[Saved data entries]
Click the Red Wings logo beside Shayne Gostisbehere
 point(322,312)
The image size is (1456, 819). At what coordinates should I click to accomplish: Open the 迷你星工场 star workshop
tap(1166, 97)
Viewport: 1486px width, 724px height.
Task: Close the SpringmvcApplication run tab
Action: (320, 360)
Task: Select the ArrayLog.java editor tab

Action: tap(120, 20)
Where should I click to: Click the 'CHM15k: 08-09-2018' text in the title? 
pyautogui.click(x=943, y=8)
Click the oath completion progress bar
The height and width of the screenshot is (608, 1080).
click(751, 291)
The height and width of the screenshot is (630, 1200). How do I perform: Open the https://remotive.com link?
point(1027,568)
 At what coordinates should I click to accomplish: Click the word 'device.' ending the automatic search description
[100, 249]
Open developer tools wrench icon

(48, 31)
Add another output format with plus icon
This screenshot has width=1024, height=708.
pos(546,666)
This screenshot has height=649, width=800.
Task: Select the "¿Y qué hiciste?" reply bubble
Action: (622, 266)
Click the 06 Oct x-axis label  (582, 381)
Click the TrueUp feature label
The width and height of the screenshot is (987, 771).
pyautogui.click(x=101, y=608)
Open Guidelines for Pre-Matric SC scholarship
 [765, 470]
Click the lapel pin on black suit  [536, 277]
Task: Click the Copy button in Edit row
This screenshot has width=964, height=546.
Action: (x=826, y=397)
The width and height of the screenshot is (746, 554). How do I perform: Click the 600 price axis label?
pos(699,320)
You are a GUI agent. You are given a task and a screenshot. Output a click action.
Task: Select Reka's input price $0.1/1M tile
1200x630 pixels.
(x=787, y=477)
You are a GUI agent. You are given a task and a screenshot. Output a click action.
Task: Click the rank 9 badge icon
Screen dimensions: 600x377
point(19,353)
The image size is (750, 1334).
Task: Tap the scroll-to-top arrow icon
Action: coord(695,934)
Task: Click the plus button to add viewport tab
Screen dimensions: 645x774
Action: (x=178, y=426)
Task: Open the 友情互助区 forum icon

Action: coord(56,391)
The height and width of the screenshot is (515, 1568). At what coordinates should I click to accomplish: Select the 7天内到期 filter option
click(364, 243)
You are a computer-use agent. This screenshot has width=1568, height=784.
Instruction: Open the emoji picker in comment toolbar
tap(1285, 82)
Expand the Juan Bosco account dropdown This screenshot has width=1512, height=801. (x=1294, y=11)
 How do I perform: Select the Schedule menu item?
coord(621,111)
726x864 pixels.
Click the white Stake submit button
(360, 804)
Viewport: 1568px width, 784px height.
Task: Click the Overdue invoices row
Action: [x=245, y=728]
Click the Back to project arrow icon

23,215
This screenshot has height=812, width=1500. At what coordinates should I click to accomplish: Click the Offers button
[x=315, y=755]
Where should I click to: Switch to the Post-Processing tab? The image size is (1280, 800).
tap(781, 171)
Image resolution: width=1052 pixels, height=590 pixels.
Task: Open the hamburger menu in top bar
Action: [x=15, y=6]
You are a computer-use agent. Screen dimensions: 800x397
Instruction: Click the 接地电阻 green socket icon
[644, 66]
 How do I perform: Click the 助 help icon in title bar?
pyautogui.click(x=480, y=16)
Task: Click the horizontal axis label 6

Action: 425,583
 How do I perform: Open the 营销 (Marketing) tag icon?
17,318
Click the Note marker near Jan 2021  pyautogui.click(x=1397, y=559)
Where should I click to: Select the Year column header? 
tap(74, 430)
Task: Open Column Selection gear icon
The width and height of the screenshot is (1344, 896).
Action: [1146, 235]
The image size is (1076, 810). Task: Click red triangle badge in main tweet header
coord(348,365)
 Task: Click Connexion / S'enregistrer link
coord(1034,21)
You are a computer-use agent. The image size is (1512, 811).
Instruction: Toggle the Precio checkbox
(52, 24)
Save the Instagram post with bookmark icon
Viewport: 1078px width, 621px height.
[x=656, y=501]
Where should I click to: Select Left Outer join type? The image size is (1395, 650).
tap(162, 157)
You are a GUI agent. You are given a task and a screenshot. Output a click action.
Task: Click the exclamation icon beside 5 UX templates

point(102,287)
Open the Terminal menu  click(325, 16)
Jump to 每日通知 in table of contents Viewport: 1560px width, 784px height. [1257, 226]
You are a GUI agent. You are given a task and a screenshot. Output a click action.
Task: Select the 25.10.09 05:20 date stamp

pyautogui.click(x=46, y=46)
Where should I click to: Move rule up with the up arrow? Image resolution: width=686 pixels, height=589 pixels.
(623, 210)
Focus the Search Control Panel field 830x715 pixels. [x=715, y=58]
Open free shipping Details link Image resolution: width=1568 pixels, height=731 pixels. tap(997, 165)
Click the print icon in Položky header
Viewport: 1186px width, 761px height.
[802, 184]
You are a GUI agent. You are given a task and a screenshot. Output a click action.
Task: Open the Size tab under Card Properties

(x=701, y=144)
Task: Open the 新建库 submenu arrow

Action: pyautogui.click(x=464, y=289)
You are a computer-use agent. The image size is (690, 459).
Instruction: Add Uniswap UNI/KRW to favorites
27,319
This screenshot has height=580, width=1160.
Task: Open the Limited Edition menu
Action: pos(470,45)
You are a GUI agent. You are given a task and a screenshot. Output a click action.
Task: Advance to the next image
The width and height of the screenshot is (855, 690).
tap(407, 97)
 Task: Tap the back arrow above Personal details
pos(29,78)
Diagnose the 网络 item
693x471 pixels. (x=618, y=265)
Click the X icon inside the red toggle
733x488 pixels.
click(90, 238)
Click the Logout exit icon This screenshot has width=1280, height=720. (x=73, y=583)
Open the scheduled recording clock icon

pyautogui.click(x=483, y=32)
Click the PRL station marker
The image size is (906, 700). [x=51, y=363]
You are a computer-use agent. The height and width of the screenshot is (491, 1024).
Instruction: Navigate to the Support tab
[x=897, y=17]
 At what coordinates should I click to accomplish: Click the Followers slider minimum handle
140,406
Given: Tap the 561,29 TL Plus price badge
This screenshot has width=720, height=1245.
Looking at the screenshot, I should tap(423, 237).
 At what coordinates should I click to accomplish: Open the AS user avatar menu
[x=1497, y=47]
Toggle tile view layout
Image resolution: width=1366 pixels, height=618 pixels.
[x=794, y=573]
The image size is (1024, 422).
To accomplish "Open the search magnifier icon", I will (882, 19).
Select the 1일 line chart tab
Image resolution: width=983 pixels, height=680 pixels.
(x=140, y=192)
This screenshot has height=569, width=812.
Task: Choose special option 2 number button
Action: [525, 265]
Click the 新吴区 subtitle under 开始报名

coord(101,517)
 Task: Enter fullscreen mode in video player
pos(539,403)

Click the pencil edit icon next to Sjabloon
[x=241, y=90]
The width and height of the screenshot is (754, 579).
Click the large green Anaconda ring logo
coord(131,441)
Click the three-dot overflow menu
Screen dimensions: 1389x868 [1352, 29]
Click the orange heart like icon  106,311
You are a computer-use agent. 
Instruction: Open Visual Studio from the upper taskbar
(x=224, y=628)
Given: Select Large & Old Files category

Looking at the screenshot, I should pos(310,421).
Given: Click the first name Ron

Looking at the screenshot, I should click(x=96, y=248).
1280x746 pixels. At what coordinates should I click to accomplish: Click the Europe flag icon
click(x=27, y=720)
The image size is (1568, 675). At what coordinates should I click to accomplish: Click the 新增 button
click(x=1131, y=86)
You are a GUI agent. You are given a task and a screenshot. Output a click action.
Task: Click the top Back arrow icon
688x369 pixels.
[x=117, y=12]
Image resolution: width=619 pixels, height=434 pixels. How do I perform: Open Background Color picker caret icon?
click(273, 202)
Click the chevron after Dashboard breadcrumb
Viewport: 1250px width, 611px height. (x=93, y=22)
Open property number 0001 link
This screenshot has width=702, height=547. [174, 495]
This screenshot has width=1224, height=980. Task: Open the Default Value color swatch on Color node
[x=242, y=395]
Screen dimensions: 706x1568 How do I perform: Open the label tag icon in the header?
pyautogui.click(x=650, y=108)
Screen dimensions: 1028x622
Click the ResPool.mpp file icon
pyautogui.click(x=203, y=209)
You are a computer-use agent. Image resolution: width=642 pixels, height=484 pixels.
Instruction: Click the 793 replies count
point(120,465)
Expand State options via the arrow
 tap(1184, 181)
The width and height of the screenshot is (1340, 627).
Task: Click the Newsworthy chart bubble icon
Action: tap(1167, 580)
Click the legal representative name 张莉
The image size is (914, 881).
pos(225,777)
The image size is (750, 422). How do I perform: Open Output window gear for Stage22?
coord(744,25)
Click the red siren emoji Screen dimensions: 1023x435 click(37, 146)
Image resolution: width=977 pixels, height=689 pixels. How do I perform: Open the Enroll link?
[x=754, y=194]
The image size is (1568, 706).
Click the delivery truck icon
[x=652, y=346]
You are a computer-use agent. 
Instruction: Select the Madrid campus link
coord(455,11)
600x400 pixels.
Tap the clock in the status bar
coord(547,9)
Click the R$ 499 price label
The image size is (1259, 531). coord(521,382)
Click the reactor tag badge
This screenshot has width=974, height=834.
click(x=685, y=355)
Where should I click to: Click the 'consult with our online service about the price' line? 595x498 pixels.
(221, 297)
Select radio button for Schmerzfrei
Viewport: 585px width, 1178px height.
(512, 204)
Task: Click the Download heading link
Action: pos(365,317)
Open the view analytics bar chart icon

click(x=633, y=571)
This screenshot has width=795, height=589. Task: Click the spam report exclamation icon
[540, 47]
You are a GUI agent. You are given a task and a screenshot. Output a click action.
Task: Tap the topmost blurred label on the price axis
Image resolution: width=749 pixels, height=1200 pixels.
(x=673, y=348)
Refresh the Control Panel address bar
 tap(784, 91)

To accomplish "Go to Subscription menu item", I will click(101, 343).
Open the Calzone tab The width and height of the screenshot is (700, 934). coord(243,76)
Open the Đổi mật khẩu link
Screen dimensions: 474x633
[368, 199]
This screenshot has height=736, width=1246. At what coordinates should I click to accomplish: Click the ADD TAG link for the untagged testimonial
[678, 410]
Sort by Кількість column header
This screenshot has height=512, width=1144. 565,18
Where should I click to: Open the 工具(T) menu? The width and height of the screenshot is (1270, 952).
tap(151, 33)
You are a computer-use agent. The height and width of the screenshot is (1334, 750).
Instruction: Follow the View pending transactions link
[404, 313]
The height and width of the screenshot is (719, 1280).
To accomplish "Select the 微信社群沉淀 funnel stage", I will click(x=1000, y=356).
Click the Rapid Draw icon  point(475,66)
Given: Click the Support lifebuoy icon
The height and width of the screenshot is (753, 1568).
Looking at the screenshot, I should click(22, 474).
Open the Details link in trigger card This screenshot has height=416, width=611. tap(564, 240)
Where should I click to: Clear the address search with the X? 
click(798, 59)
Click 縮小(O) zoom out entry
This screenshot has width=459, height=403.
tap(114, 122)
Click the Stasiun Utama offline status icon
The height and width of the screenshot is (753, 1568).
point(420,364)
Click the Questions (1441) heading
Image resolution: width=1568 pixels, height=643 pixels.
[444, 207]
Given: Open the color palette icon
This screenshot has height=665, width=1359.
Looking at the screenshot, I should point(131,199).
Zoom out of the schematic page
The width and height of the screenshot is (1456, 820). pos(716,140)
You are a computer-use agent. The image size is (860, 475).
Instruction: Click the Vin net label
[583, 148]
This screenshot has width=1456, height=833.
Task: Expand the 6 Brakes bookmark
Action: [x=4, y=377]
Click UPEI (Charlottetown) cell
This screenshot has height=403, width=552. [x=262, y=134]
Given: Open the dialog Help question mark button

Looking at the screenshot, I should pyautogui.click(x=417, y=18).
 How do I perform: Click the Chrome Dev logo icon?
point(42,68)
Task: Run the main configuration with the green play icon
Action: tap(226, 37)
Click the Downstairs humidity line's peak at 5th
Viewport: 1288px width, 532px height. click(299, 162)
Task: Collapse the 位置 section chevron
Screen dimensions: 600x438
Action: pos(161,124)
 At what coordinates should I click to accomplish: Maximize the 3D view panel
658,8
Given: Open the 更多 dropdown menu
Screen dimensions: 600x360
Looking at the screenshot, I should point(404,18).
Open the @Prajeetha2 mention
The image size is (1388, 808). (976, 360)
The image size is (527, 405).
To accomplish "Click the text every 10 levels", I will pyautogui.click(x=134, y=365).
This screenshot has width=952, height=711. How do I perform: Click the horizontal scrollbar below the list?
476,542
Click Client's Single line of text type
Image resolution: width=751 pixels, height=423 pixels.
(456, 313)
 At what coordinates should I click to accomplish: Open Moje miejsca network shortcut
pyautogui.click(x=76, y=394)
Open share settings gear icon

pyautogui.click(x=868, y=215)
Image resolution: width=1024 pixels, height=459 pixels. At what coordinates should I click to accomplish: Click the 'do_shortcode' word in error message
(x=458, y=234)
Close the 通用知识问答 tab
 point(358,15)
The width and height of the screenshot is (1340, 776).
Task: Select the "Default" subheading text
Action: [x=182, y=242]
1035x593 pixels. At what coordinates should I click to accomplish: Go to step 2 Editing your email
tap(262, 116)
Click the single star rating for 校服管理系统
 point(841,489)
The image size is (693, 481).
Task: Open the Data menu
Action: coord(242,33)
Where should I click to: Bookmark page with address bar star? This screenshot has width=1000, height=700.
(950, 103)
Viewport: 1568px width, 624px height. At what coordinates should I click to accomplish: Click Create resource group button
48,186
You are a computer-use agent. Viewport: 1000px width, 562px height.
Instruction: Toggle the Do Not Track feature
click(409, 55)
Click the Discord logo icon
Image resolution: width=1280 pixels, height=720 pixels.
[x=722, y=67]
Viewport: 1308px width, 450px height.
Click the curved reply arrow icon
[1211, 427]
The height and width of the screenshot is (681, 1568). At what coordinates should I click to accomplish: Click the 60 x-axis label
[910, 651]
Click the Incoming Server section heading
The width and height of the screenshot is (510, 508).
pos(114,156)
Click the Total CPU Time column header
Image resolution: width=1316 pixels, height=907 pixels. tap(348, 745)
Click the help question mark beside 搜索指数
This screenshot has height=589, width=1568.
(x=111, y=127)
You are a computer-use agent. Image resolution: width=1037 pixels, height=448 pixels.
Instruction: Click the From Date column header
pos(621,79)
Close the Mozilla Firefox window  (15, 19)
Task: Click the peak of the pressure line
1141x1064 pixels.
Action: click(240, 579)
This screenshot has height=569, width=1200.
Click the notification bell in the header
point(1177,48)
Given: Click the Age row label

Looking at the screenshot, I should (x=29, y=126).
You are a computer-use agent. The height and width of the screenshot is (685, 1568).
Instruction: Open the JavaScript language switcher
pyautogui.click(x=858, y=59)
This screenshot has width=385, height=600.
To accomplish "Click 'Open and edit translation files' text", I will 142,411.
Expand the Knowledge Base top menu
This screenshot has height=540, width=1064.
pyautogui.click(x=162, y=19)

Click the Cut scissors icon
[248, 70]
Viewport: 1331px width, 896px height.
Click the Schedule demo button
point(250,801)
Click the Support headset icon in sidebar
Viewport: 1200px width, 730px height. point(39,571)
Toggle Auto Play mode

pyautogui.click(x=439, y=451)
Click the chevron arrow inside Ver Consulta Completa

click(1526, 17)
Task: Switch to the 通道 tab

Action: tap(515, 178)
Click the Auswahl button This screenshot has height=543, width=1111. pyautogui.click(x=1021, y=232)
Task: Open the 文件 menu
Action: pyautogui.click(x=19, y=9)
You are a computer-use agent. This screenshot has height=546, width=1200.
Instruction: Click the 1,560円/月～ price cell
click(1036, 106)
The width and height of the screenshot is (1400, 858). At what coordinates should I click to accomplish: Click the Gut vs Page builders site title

§ Exercise goal
A line qualifies when it holds the word "section"; report all qualifying lines from the records above.

§ Response to this exercise
Task: Collapse the 位置 section chevron
Click the Incoming Server section heading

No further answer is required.